— START OF INPUT DATA —

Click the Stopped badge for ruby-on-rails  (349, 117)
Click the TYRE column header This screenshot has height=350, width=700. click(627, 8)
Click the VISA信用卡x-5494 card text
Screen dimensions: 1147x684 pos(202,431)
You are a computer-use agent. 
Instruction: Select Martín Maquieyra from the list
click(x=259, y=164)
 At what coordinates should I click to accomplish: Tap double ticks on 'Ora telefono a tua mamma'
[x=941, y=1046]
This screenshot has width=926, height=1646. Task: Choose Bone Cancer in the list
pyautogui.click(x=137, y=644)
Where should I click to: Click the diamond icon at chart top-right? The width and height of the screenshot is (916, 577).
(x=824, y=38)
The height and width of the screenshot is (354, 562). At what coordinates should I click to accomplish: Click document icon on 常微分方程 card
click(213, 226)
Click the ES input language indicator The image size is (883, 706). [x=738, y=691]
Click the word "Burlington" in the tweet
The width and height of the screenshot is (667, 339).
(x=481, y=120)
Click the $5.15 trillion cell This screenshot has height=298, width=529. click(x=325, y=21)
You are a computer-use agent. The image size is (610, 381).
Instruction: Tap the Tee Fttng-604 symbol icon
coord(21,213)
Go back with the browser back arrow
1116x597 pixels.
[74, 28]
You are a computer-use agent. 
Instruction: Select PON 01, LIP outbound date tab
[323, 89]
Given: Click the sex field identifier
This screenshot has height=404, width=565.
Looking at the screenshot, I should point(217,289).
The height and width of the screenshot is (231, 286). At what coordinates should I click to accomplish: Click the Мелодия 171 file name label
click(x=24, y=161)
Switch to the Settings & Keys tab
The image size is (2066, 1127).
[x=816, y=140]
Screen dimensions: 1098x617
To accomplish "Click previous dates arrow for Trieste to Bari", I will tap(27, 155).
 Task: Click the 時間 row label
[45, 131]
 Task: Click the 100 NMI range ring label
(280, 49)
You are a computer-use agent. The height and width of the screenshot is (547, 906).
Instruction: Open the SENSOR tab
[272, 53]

— END OF INPUT DATA —

PROBLEM DETAILS = Arrange all of the entries above into a numbered list, one line per item, skipping any blank lines.

OUTPUT BELOW =
1. Click the Stopped badge for ruby-on-rails  (349, 117)
2. Click the TYRE column header This screenshot has height=350, width=700. click(627, 8)
3. Click the VISA信用卡x-5494 card text
4. Screen dimensions: 1147x684 pos(202,431)
5. You are a computer-use agent. 
6. Instruction: Select Martín Maquieyra from the list
7. click(x=259, y=164)
8.  At what coordinates should I click to accomplish: Tap double ticks on 'Ora telefono a tua mamma'
9. [x=941, y=1046]
10. This screenshot has width=926, height=1646. Task: Choose Bone Cancer in the list
11. pyautogui.click(x=137, y=644)
12. Where should I click to: Click the diamond icon at chart top-right? The width and height of the screenshot is (916, 577).
13. (x=824, y=38)
14. The height and width of the screenshot is (354, 562). At what coordinates should I click to accomplish: Click document icon on 常微分方程 card
15. click(213, 226)
16. Click the ES input language indicator The image size is (883, 706). [x=738, y=691]
17. Click the word "Burlington" in the tweet
18. The width and height of the screenshot is (667, 339).
19. (x=481, y=120)
20. Click the $5.15 trillion cell This screenshot has height=298, width=529. click(x=325, y=21)
21. You are a computer-use agent. The image size is (610, 381).
22. Instruction: Tap the Tee Fttng-604 symbol icon
23. coord(21,213)
24. Go back with the browser back arrow
25. 1116x597 pixels.
26. [74, 28]
27. You are a computer-use agent. 
28. Instruction: Select PON 01, LIP outbound date tab
29. [323, 89]
30. Given: Click the sex field identifier
31. This screenshot has height=404, width=565.
32. Looking at the screenshot, I should point(217,289).
33. The height and width of the screenshot is (231, 286). At what coordinates should I click to accomplish: Click the Мелодия 171 file name label
34. click(x=24, y=161)
35. Switch to the Settings & Keys tab
36. The image size is (2066, 1127).
37. [x=816, y=140]
38. Screen dimensions: 1098x617
39. To accomplish "Click previous dates arrow for Trieste to Bari", I will tap(27, 155).
40.  Task: Click the 時間 row label
41. [45, 131]
42.  Task: Click the 100 NMI range ring label
43. (280, 49)
44. You are a computer-use agent. The height and width of the screenshot is (547, 906).
45. Instruction: Open the SENSOR tab
46. [272, 53]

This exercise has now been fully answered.